Hydraulic and Physical Effects of the Canalization of Rivers. By B. SANTINI.

(Giornale del Genio Civile, 1889, p. 269.)

The most notable hydraulic and physical effects arising from the canalization of rivers and improvement of waterways occur when by diminishing the width of the channel the depth of water is increased, by either deepening the bed or raising the surface-level of the water. If the bed is not changed in any way the alteration of the water-level is permanent, but if either by dredging or by the erosive action of the water itself the bed is deepened, the raised water-level is only temporary, and gradually disappears, leaving the surface little, if at all, above its natural point, and, indeed, in cases of considerable and continued erosion, distinctly lowering the water-level. The Author, therefore, considers the subject under three heads:-(1) Channels with unchanging beds, i.e., on a hard stratum unaffected by scour; (2) channels where the soil is acted on to a moderate extent by the current until the increasing depth of the restricted section restores the original velocity and consequent stability of physical conditions; and (3) channels in very loose or soft soil, where the work of erosion goes on continually to an extent which it is practically impossible to estimate or to regulate. With each of these cases he analyses as

far as possible the conditions affecting the flow of water, giving formulas for estimating the depth of water, extent of erosion, variation of level, and velocity of current. As affecting the navigable conditions of any waterway, especially with regard to up-stream traffic, it is to be noted that the advantage derived from the increase of depth of the channel may be more than counterbalanced by the increase of velocity of the current. It may also be taken as a general maxim of practical hydraulics that although canalization in the form of channels of restricted width may beneficially affect navigation, it is not calculated to improve the physical features of any river course; in fact, that the variable water-level is rarely of advantage and often distinctly injurious. Even for the benefit of navigation, it is well to limit works of canalization to channels capable of easy erosion, otherwise the advantages and disadvantages are so closely balanced that it is often difficult to say which will predominate.

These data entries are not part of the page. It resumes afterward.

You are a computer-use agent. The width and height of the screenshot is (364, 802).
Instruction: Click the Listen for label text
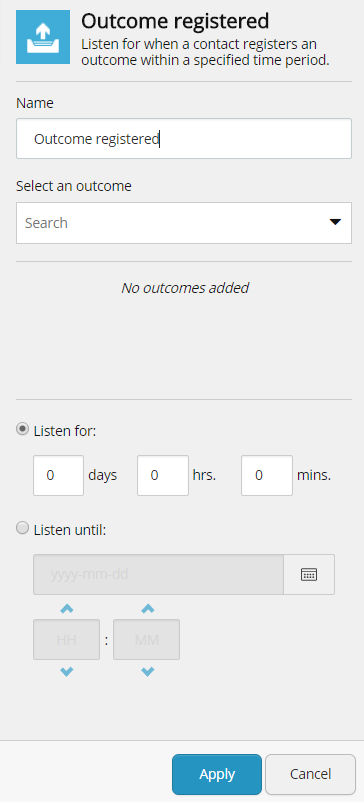pos(65,431)
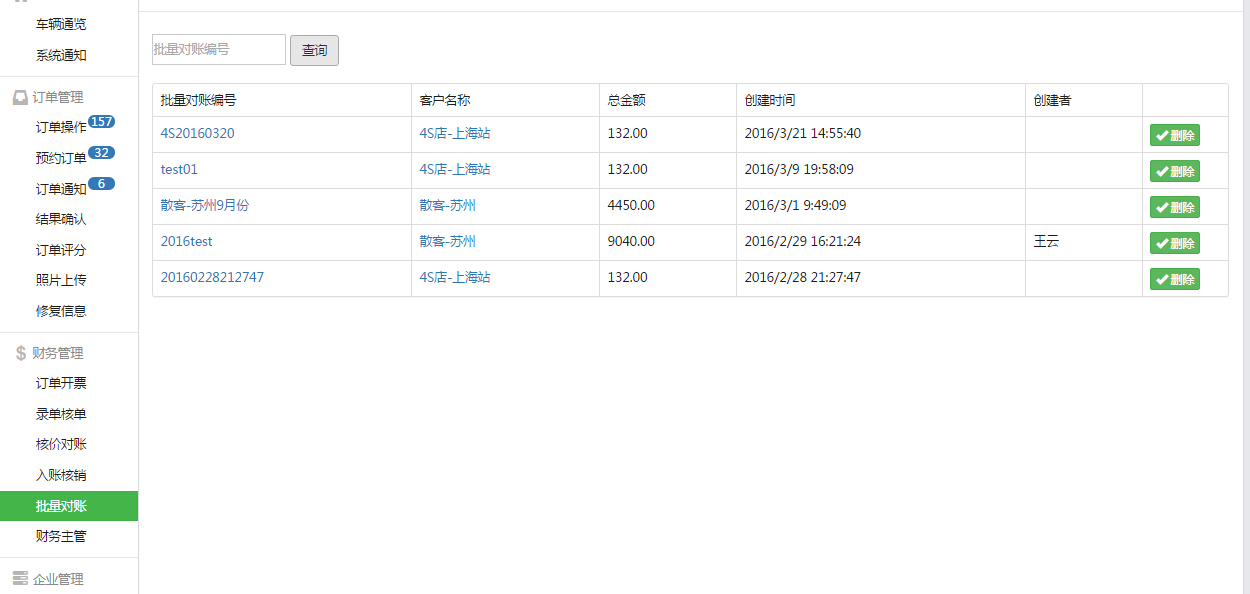This screenshot has width=1250, height=594.
Task: Click 删除 for 散客-苏州9月份 row
Action: pyautogui.click(x=1174, y=208)
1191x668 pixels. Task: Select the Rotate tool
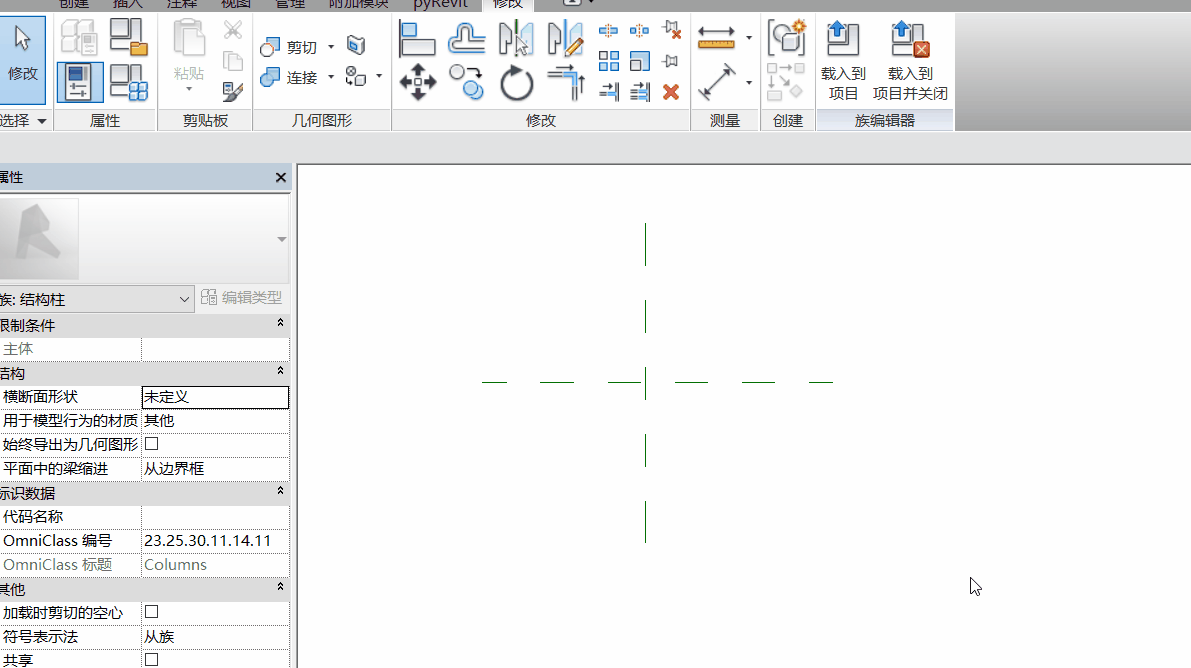click(x=517, y=83)
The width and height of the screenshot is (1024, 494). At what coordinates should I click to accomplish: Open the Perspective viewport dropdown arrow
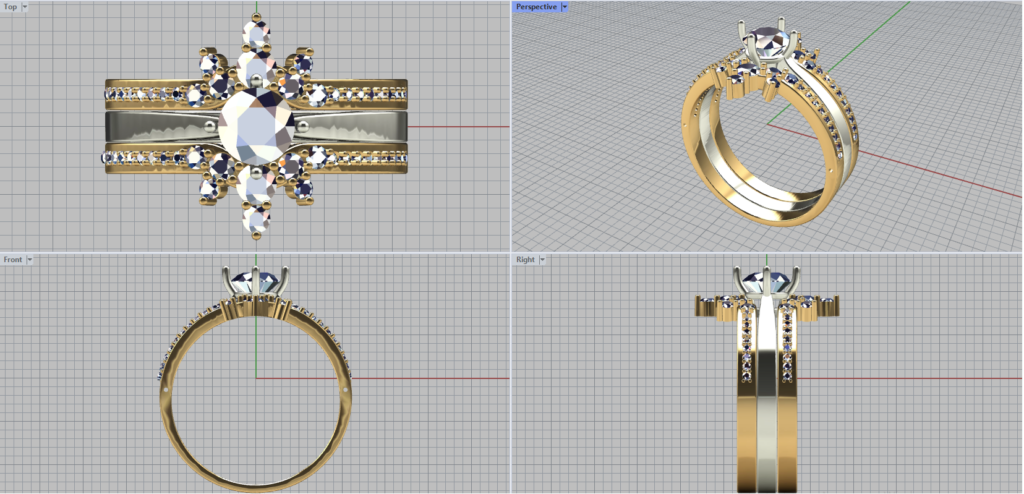[565, 6]
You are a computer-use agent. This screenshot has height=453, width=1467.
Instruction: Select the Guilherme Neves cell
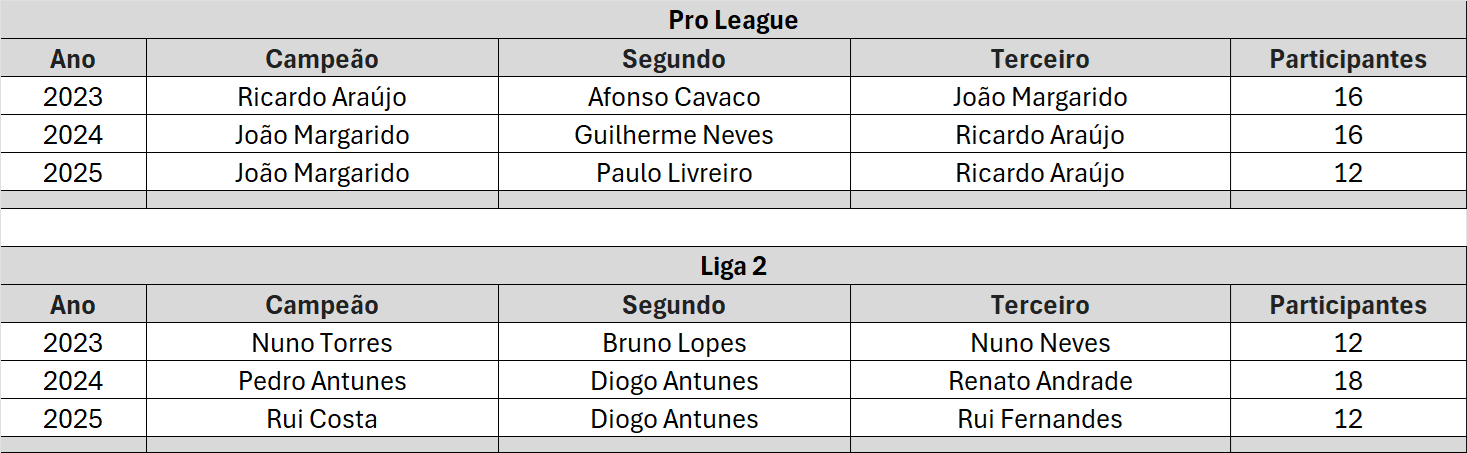coord(674,135)
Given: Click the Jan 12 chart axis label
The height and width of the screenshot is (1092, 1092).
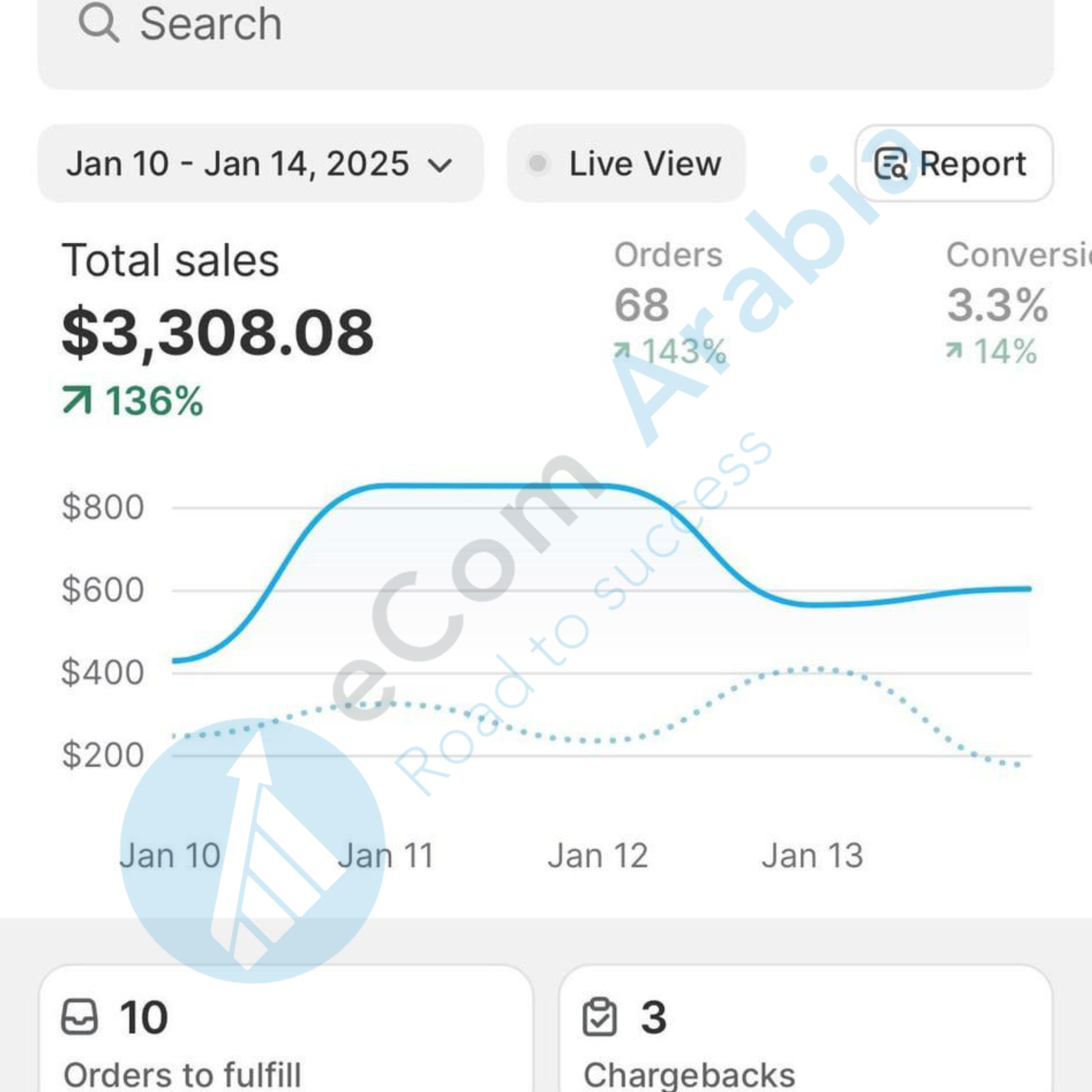Looking at the screenshot, I should coord(598,855).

The Author then proceeds to apply his formulas and deductions to an examination of a project for the canalization of the Tiber for a length of a little over 19 miles, from Alberobello to near Porte Galera. The engineer of the works estimates that the scouring of the current will deepen the bed to the extent of 17 feet, entailing a corresponding decrease of 10.36 feet in the surface of the water, while the Author considers that the erosion of the river-bed will not exceed an average of 3.75 feet, and that no appreciable difference of the water-level is to be anticipated. He concludes, therefore, that while no hydraulic advantage is to be expected, there will be an appreciable improvement for purposes of navigation, as the depth is considerably increased without any increase of velocity.

P. W. B.

The Improvement-Works on the Brenta and Bacchiglione.
By F. CESARENI.

(Giornale del Genio Civile, 1889, p. 313.)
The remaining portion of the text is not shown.